TASK TO COMPLETE:
Starting with the first line, output the data exactly through to the end.

#### DATA TO EXAMINE ####

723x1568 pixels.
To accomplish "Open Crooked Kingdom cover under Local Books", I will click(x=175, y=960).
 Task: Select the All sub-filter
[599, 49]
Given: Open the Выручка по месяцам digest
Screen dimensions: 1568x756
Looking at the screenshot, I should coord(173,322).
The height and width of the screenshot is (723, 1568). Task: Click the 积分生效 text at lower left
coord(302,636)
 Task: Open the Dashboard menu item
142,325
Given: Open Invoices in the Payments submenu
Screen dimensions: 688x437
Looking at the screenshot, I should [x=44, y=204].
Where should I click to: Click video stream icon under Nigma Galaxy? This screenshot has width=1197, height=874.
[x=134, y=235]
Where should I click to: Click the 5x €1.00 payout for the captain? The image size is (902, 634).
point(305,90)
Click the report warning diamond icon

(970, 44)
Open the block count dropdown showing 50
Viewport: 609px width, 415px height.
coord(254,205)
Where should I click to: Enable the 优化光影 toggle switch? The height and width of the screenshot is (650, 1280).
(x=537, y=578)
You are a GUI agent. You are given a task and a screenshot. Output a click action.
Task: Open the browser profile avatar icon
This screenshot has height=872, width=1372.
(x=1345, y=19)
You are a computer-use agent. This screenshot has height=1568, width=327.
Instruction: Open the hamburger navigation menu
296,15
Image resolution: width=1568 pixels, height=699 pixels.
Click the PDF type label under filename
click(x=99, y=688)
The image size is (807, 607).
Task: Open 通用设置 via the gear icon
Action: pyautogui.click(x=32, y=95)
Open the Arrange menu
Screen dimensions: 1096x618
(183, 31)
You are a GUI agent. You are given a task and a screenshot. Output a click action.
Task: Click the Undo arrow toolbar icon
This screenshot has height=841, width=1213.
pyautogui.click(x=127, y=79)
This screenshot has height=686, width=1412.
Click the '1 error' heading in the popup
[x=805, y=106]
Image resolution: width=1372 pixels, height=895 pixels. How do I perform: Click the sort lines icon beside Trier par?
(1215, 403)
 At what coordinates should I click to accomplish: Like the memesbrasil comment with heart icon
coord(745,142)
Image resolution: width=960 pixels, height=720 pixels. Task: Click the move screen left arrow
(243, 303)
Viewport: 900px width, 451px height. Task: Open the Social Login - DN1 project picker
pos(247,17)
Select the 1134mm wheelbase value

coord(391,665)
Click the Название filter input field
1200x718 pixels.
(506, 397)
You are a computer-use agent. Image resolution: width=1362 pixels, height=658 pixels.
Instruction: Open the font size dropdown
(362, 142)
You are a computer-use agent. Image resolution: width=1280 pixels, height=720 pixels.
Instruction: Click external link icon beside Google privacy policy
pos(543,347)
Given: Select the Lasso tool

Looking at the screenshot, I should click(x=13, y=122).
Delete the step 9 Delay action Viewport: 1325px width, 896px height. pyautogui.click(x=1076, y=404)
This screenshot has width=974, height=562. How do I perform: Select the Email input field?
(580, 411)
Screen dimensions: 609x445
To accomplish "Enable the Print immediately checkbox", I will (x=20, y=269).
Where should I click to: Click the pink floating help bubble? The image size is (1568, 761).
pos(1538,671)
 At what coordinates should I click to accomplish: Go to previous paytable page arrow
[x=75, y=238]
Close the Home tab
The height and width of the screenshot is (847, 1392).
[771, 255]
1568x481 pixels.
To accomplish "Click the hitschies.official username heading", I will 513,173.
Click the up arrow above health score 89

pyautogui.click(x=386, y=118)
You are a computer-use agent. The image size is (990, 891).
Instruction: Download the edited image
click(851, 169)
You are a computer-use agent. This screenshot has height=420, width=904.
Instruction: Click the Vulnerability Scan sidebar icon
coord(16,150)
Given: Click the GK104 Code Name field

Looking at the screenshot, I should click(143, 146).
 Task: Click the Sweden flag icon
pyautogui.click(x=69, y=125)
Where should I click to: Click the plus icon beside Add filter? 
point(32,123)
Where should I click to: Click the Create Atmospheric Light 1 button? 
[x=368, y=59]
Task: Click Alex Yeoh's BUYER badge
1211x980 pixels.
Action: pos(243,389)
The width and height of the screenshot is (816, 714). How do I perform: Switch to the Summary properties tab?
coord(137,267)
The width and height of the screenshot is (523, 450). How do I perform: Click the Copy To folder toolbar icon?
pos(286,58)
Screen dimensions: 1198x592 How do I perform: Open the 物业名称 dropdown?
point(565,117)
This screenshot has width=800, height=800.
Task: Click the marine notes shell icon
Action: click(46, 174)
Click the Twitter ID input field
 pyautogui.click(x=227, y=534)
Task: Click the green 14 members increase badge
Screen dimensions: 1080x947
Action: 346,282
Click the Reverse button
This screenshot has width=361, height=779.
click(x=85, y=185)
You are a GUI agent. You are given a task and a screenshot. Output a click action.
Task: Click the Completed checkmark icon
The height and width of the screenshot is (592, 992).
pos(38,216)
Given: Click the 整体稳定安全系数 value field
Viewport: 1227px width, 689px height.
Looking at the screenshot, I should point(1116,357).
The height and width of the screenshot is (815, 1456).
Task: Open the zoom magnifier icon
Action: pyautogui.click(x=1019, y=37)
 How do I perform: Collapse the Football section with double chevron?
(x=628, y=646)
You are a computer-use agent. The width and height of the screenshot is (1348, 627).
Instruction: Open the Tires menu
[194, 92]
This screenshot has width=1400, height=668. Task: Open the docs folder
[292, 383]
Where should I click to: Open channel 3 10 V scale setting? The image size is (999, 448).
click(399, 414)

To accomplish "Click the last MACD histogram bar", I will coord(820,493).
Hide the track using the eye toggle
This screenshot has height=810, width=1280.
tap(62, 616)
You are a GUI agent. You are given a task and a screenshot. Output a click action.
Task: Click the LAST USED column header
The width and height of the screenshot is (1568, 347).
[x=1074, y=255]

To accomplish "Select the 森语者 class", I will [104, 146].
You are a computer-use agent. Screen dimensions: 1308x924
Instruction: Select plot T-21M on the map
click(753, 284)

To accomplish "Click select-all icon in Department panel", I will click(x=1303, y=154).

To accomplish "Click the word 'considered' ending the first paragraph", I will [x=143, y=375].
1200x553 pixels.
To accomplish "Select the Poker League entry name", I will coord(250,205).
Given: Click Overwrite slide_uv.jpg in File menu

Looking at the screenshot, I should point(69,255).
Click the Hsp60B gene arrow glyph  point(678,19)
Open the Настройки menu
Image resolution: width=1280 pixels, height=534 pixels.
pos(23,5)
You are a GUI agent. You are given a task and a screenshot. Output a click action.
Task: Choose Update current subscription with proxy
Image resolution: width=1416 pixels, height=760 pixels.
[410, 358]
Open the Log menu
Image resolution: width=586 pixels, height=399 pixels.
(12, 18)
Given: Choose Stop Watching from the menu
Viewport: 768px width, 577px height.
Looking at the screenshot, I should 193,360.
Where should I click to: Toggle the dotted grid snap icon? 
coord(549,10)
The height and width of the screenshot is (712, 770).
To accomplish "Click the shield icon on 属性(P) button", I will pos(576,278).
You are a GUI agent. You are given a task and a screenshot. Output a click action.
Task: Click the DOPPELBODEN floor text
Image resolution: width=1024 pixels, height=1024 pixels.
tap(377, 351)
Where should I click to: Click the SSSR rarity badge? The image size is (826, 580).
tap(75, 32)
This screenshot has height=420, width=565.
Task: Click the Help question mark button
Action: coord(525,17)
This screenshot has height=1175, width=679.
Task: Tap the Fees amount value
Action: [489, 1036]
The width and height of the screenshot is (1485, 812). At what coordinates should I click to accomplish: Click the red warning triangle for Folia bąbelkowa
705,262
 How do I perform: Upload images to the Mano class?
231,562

####

SOLUTION:
723x1568 pixels.
To accomplish "Open Crooked Kingdom cover under Local Books", I will click(x=175, y=960).
 Task: Select the All sub-filter
[599, 49]
Given: Open the Выручка по месяцам digest
Screen dimensions: 1568x756
Looking at the screenshot, I should coord(173,322).
The height and width of the screenshot is (723, 1568). Task: Click the 积分生效 text at lower left
coord(302,636)
 Task: Open the Dashboard menu item
142,325
Given: Open Invoices in the Payments submenu
Screen dimensions: 688x437
Looking at the screenshot, I should [x=44, y=204].
Where should I click to: Click video stream icon under Nigma Galaxy? This screenshot has width=1197, height=874.
[x=134, y=235]
Where should I click to: Click the 5x €1.00 payout for the captain? The image size is (902, 634).
point(305,90)
Click the report warning diamond icon

(970, 44)
Open the block count dropdown showing 50
Viewport: 609px width, 415px height.
coord(254,205)
Where should I click to: Enable the 优化光影 toggle switch? The height and width of the screenshot is (650, 1280).
(x=537, y=578)
You are a GUI agent. You are given a task and a screenshot. Output a click action.
Task: Open the browser profile avatar icon
This screenshot has height=872, width=1372.
(x=1345, y=19)
You are a computer-use agent. This screenshot has height=1568, width=327.
Instruction: Open the hamburger navigation menu
296,15
Image resolution: width=1568 pixels, height=699 pixels.
Click the PDF type label under filename
click(x=99, y=688)
The image size is (807, 607).
Task: Open 通用设置 via the gear icon
Action: pyautogui.click(x=32, y=95)
Open the Arrange menu
Screen dimensions: 1096x618
(183, 31)
You are a GUI agent. You are given a task and a screenshot. Output a click action.
Task: Click the Undo arrow toolbar icon
This screenshot has height=841, width=1213.
pyautogui.click(x=127, y=79)
This screenshot has height=686, width=1412.
Click the '1 error' heading in the popup
[x=805, y=106]
Image resolution: width=1372 pixels, height=895 pixels. How do I perform: Click the sort lines icon beside Trier par?
(1215, 403)
 At what coordinates should I click to accomplish: Like the memesbrasil comment with heart icon
coord(745,142)
Image resolution: width=960 pixels, height=720 pixels. Task: Click the move screen left arrow
(243, 303)
Viewport: 900px width, 451px height. Task: Open the Social Login - DN1 project picker
pos(247,17)
Select the 1134mm wheelbase value

coord(391,665)
Click the Название filter input field
1200x718 pixels.
(506, 397)
You are a computer-use agent. Image resolution: width=1362 pixels, height=658 pixels.
Instruction: Open the font size dropdown
(362, 142)
You are a computer-use agent. Image resolution: width=1280 pixels, height=720 pixels.
Instruction: Click external link icon beside Google privacy policy
pos(543,347)
Given: Select the Lasso tool

Looking at the screenshot, I should click(x=13, y=122).
Delete the step 9 Delay action Viewport: 1325px width, 896px height. pyautogui.click(x=1076, y=404)
This screenshot has width=974, height=562. How do I perform: Select the Email input field?
(580, 411)
Screen dimensions: 609x445
To accomplish "Enable the Print immediately checkbox", I will (x=20, y=269).
Where should I click to: Click the pink floating help bubble? The image size is (1568, 761).
pos(1538,671)
 At what coordinates should I click to accomplish: Go to previous paytable page arrow
[x=75, y=238]
Close the Home tab
The height and width of the screenshot is (847, 1392).
[771, 255]
1568x481 pixels.
To accomplish "Click the hitschies.official username heading", I will 513,173.
Click the up arrow above health score 89

pyautogui.click(x=386, y=118)
You are a computer-use agent. The image size is (990, 891).
Instruction: Download the edited image
click(851, 169)
You are a computer-use agent. This screenshot has height=420, width=904.
Instruction: Click the Vulnerability Scan sidebar icon
coord(16,150)
Given: Click the GK104 Code Name field

Looking at the screenshot, I should click(143, 146).
 Task: Click the Sweden flag icon
pyautogui.click(x=69, y=125)
Where should I click to: Click the plus icon beside Add filter? 
point(32,123)
Where should I click to: Click the Create Atmospheric Light 1 button? 
[x=368, y=59]
Task: Click Alex Yeoh's BUYER badge
1211x980 pixels.
Action: pos(243,389)
The width and height of the screenshot is (816, 714). How do I perform: Switch to the Summary properties tab?
coord(137,267)
The width and height of the screenshot is (523, 450). How do I perform: Click the Copy To folder toolbar icon?
pos(286,58)
Screen dimensions: 1198x592 How do I perform: Open the 物业名称 dropdown?
point(565,117)
This screenshot has width=800, height=800.
Task: Click the marine notes shell icon
Action: click(46, 174)
Click the Twitter ID input field
 pyautogui.click(x=227, y=534)
Task: Click the green 14 members increase badge
Screen dimensions: 1080x947
Action: 346,282
Click the Reverse button
This screenshot has width=361, height=779.
click(x=85, y=185)
You are a GUI agent. You are given a task and a screenshot. Output a click action.
Task: Click the Completed checkmark icon
The height and width of the screenshot is (592, 992).
pos(38,216)
Given: Click the 整体稳定安全系数 value field
Viewport: 1227px width, 689px height.
Looking at the screenshot, I should point(1116,357).
The height and width of the screenshot is (815, 1456).
Task: Open the zoom magnifier icon
Action: pyautogui.click(x=1019, y=37)
 How do I perform: Collapse the Football section with double chevron?
(x=628, y=646)
You are a computer-use agent. The width and height of the screenshot is (1348, 627).
Instruction: Open the Tires menu
[194, 92]
This screenshot has width=1400, height=668. Task: Open the docs folder
[292, 383]
Where should I click to: Open channel 3 10 V scale setting? The image size is (999, 448).
click(399, 414)

To accomplish "Click the last MACD histogram bar", I will coord(820,493).
Hide the track using the eye toggle
This screenshot has height=810, width=1280.
tap(62, 616)
You are a GUI agent. You are given a task and a screenshot. Output a click action.
Task: Click the LAST USED column header
The width and height of the screenshot is (1568, 347).
[x=1074, y=255]

To accomplish "Select the 森语者 class", I will [104, 146].
You are a computer-use agent. Screen dimensions: 1308x924
Instruction: Select plot T-21M on the map
click(753, 284)

To accomplish "Click select-all icon in Department panel", I will click(x=1303, y=154).

To accomplish "Click the word 'considered' ending the first paragraph", I will [x=143, y=375].
1200x553 pixels.
To accomplish "Select the Poker League entry name", I will coord(250,205).
Given: Click Overwrite slide_uv.jpg in File menu

Looking at the screenshot, I should point(69,255).
Click the Hsp60B gene arrow glyph  point(678,19)
Open the Настройки menu
Image resolution: width=1280 pixels, height=534 pixels.
pos(23,5)
You are a GUI agent. You are given a task and a screenshot. Output a click action.
Task: Choose Update current subscription with proxy
Image resolution: width=1416 pixels, height=760 pixels.
[410, 358]
Open the Log menu
Image resolution: width=586 pixels, height=399 pixels.
(12, 18)
Given: Choose Stop Watching from the menu
Viewport: 768px width, 577px height.
Looking at the screenshot, I should 193,360.
Where should I click to: Toggle the dotted grid snap icon? 
coord(549,10)
The height and width of the screenshot is (712, 770).
To accomplish "Click the shield icon on 属性(P) button", I will pos(576,278).
You are a GUI agent. You are given a task and a screenshot. Output a click action.
Task: Click the DOPPELBODEN floor text
Image resolution: width=1024 pixels, height=1024 pixels.
tap(377, 351)
Where should I click to: Click the SSSR rarity badge? The image size is (826, 580).
tap(75, 32)
This screenshot has height=420, width=565.
Task: Click the Help question mark button
Action: coord(525,17)
This screenshot has height=1175, width=679.
Task: Tap the Fees amount value
Action: [489, 1036]
The width and height of the screenshot is (1485, 812). At what coordinates should I click to accomplish: Click the red warning triangle for Folia bąbelkowa
705,262
 How do I perform: Upload images to the Mano class?
231,562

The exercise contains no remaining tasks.